WHAT YOU NEED TO DO -
Please render every line of the listing below as a Markdown table with the columns Row and Line. Number the rows in order and leave out blank lines.

_ _ _ _ _ _ _

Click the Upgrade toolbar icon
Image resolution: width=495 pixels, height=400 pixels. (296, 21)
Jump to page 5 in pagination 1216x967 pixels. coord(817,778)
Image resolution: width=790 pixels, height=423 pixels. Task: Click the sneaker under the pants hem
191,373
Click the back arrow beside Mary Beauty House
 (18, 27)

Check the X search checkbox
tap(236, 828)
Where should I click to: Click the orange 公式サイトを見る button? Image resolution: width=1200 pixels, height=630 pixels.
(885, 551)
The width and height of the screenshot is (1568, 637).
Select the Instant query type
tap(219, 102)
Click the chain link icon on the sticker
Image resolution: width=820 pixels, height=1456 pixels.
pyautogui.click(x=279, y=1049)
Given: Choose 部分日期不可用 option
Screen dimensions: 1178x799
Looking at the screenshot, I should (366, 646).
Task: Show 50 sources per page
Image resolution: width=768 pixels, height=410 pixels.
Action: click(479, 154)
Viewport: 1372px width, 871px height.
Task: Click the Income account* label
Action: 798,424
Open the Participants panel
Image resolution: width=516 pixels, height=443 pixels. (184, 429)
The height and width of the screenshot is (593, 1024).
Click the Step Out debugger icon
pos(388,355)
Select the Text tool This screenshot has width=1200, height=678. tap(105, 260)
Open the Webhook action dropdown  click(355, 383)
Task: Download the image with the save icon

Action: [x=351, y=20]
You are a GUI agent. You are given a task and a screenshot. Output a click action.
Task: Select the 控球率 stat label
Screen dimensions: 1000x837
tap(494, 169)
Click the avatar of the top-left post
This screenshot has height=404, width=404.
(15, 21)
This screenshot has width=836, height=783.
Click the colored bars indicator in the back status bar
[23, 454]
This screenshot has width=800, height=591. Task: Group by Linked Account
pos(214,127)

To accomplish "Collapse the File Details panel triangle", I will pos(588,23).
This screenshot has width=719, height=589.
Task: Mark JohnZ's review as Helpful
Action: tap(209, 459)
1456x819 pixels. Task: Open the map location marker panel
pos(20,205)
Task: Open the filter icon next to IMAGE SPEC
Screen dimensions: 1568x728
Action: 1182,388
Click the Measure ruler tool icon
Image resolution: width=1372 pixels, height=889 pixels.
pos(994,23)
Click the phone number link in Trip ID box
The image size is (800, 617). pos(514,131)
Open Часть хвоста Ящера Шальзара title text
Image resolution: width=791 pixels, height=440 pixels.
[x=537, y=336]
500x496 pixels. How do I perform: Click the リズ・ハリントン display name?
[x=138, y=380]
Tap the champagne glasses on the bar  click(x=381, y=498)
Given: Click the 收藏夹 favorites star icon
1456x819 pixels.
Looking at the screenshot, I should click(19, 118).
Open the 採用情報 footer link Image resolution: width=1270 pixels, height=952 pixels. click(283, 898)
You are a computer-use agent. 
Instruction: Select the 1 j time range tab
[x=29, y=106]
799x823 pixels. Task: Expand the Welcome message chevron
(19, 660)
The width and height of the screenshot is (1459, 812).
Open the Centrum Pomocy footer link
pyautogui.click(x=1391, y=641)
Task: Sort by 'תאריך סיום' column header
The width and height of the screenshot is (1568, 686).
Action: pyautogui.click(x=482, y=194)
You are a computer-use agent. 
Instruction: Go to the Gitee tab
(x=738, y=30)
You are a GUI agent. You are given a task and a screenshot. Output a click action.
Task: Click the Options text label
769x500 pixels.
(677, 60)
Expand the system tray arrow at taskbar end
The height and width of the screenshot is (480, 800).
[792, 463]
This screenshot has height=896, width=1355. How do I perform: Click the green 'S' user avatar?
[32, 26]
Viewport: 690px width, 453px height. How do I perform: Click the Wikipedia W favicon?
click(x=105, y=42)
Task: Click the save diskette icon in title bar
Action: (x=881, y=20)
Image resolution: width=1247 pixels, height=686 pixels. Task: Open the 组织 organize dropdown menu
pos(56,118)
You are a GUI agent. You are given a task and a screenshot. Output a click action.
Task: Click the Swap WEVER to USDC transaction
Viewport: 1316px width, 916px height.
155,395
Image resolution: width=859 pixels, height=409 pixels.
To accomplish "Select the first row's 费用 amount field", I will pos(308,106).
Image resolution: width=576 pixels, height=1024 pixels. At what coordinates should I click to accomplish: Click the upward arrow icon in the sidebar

_ _ _ _ _ _ _

RESPONSE TO THE TASK -
| Row | Line |
|---|---|
| 1 | Click the Upgrade toolbar icon |
| 2 | Image resolution: width=495 pixels, height=400 pixels. (296, 21) |
| 3 | Jump to page 5 in pagination 1216x967 pixels. coord(817,778) |
| 4 | Image resolution: width=790 pixels, height=423 pixels. Task: Click the sneaker under the pants hem |
| 5 | 191,373 |
| 6 | Click the back arrow beside Mary Beauty House |
| 7 |  (18, 27) |
| 8 | Check the X search checkbox |
| 9 | tap(236, 828) |
| 10 | Where should I click to: Click the orange 公式サイトを見る button? Image resolution: width=1200 pixels, height=630 pixels. |
| 11 | (885, 551) |
| 12 | The width and height of the screenshot is (1568, 637). |
| 13 | Select the Instant query type |
| 14 | tap(219, 102) |
| 15 | Click the chain link icon on the sticker |
| 16 | Image resolution: width=820 pixels, height=1456 pixels. |
| 17 | pyautogui.click(x=279, y=1049) |
| 18 | Given: Choose 部分日期不可用 option |
| 19 | Screen dimensions: 1178x799 |
| 20 | Looking at the screenshot, I should (366, 646). |
| 21 | Task: Show 50 sources per page |
| 22 | Image resolution: width=768 pixels, height=410 pixels. |
| 23 | Action: click(479, 154) |
| 24 | Viewport: 1372px width, 871px height. |
| 25 | Task: Click the Income account* label |
| 26 | Action: 798,424 |
| 27 | Open the Participants panel |
| 28 | Image resolution: width=516 pixels, height=443 pixels. (184, 429) |
| 29 | The height and width of the screenshot is (593, 1024). |
| 30 | Click the Step Out debugger icon |
| 31 | pos(388,355) |
| 32 | Select the Text tool This screenshot has width=1200, height=678. tap(105, 260) |
| 33 | Open the Webhook action dropdown  click(355, 383) |
| 34 | Task: Download the image with the save icon |
| 35 | Action: [x=351, y=20] |
| 36 | You are a GUI agent. You are given a task and a screenshot. Output a click action. |
| 37 | Task: Select the 控球率 stat label |
| 38 | Screen dimensions: 1000x837 |
| 39 | tap(494, 169) |
| 40 | Click the avatar of the top-left post |
| 41 | This screenshot has height=404, width=404. |
| 42 | (15, 21) |
| 43 | This screenshot has width=836, height=783. |
| 44 | Click the colored bars indicator in the back status bar |
| 45 | [23, 454] |
| 46 | This screenshot has width=800, height=591. Task: Group by Linked Account |
| 47 | pos(214,127) |
| 48 | To accomplish "Collapse the File Details panel triangle", I will pos(588,23). |
| 49 | This screenshot has width=719, height=589. |
| 50 | Task: Mark JohnZ's review as Helpful |
| 51 | Action: tap(209, 459) |
| 52 | 1456x819 pixels. Task: Open the map location marker panel |
| 53 | pos(20,205) |
| 54 | Task: Open the filter icon next to IMAGE SPEC |
| 55 | Screen dimensions: 1568x728 |
| 56 | Action: 1182,388 |
| 57 | Click the Measure ruler tool icon |
| 58 | Image resolution: width=1372 pixels, height=889 pixels. |
| 59 | pos(994,23) |
| 60 | Click the phone number link in Trip ID box |
| 61 | The image size is (800, 617). pos(514,131) |
| 62 | Open Часть хвоста Ящера Шальзара title text |
| 63 | Image resolution: width=791 pixels, height=440 pixels. |
| 64 | [x=537, y=336] |
| 65 | 500x496 pixels. How do I perform: Click the リズ・ハリントン display name? |
| 66 | [x=138, y=380] |
| 67 | Tap the champagne glasses on the bar  click(x=381, y=498) |
| 68 | Given: Click the 收藏夹 favorites star icon |
| 69 | 1456x819 pixels. |
| 70 | Looking at the screenshot, I should click(19, 118). |
| 71 | Open the 採用情報 footer link Image resolution: width=1270 pixels, height=952 pixels. click(283, 898) |
| 72 | You are a computer-use agent.  |
| 73 | Instruction: Select the 1 j time range tab |
| 74 | [x=29, y=106] |
| 75 | 799x823 pixels. Task: Expand the Welcome message chevron |
| 76 | (19, 660) |
| 77 | The width and height of the screenshot is (1459, 812). |
| 78 | Open the Centrum Pomocy footer link |
| 79 | pyautogui.click(x=1391, y=641) |
| 80 | Task: Sort by 'תאריך סיום' column header |
| 81 | The width and height of the screenshot is (1568, 686). |
| 82 | Action: pyautogui.click(x=482, y=194) |
| 83 | You are a computer-use agent.  |
| 84 | Instruction: Go to the Gitee tab |
| 85 | (x=738, y=30) |
| 86 | You are a GUI agent. You are given a task and a screenshot. Output a click action. |
| 87 | Task: Click the Options text label |
| 88 | 769x500 pixels. |
| 89 | (677, 60) |
| 90 | Expand the system tray arrow at taskbar end |
| 91 | The height and width of the screenshot is (480, 800). |
| 92 | [792, 463] |
| 93 | This screenshot has height=896, width=1355. How do I perform: Click the green 'S' user avatar? |
| 94 | [32, 26] |
| 95 | Viewport: 690px width, 453px height. How do I perform: Click the Wikipedia W favicon? |
| 96 | click(x=105, y=42) |
| 97 | Task: Click the save diskette icon in title bar |
| 98 | Action: (x=881, y=20) |
| 99 | Image resolution: width=1247 pixels, height=686 pixels. Task: Open the 组织 organize dropdown menu |
| 100 | pos(56,118) |
| 101 | You are a GUI agent. You are given a task and a screenshot. Output a click action. |
| 102 | Task: Click the Swap WEVER to USDC transaction |
| 103 | Viewport: 1316px width, 916px height. |
| 104 | 155,395 |
| 105 | Image resolution: width=859 pixels, height=409 pixels. |
| 106 | To accomplish "Select the first row's 费用 amount field", I will pos(308,106). |
| 107 | Image resolution: width=576 pixels, height=1024 pixels. At what coordinates should I click to accomplish: Click the upward arrow icon in the sidebar |